#### DATASET ENTRIES
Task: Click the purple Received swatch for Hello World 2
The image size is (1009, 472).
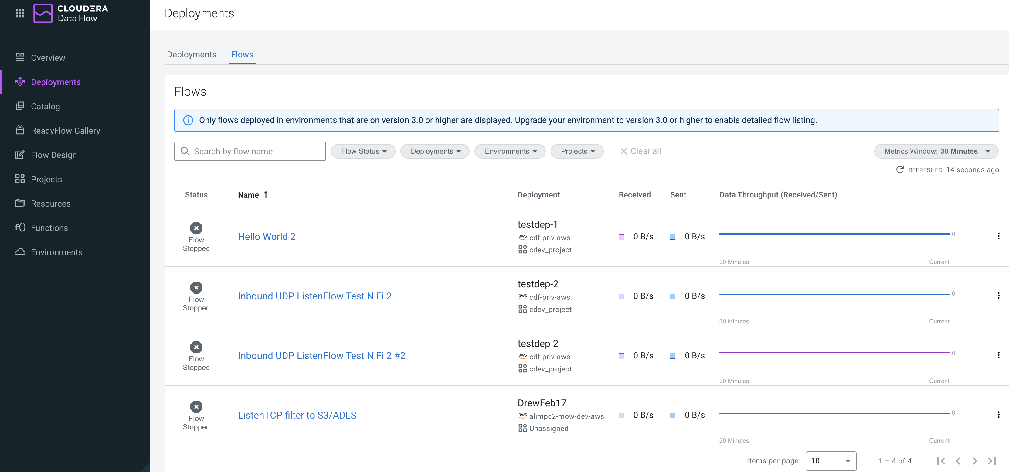Action: 621,237
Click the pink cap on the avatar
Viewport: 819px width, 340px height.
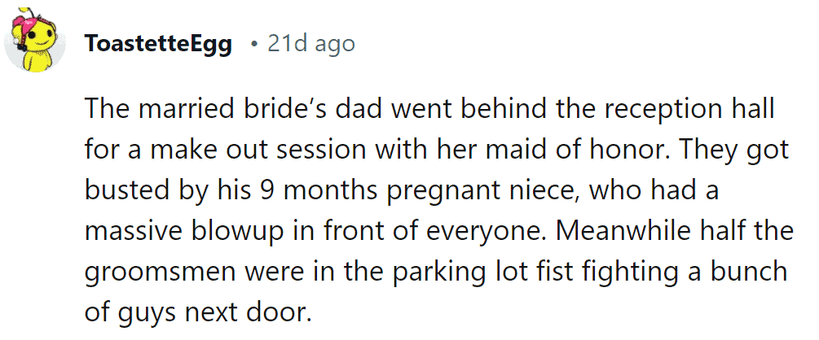[24, 23]
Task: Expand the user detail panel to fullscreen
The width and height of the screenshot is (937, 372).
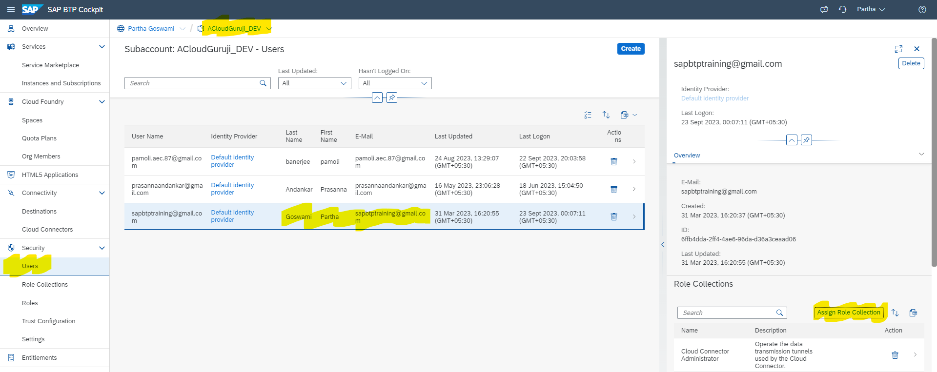Action: point(898,49)
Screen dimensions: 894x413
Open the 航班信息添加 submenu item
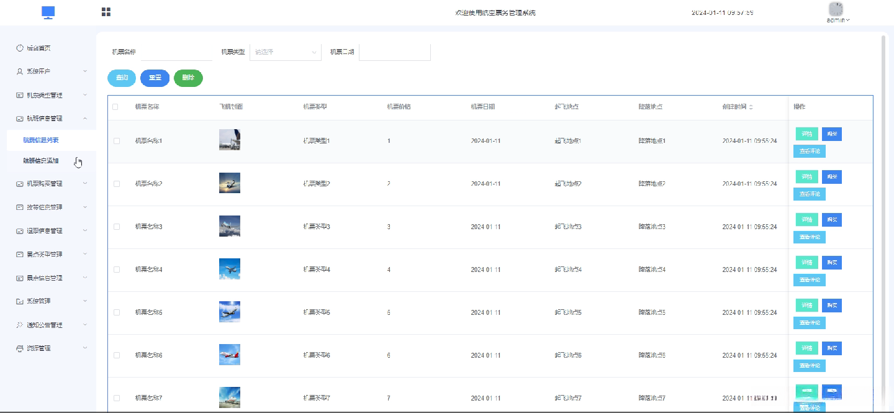[41, 161]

#### TASK GOAL
Starting at the beginning of the entries and ending at the line that contains "Action: point(898,49)", write those lines out again with their requests, scaling every answer coordinate by 2.6 and rounding to whole numbers, halves up. Omit the pictures.

#### FINISHED EXERCISE
Task: Click the purple Received swatch for Hello World 2
The image size is (1009, 472).
Action: 1615,616
Click the pink cap on the avatar
Viewport: 819px width, 340px height.
[62, 60]
Task: Expand the user detail panel to fullscreen
The width and height of the screenshot is (937, 372).
Action: point(2335,127)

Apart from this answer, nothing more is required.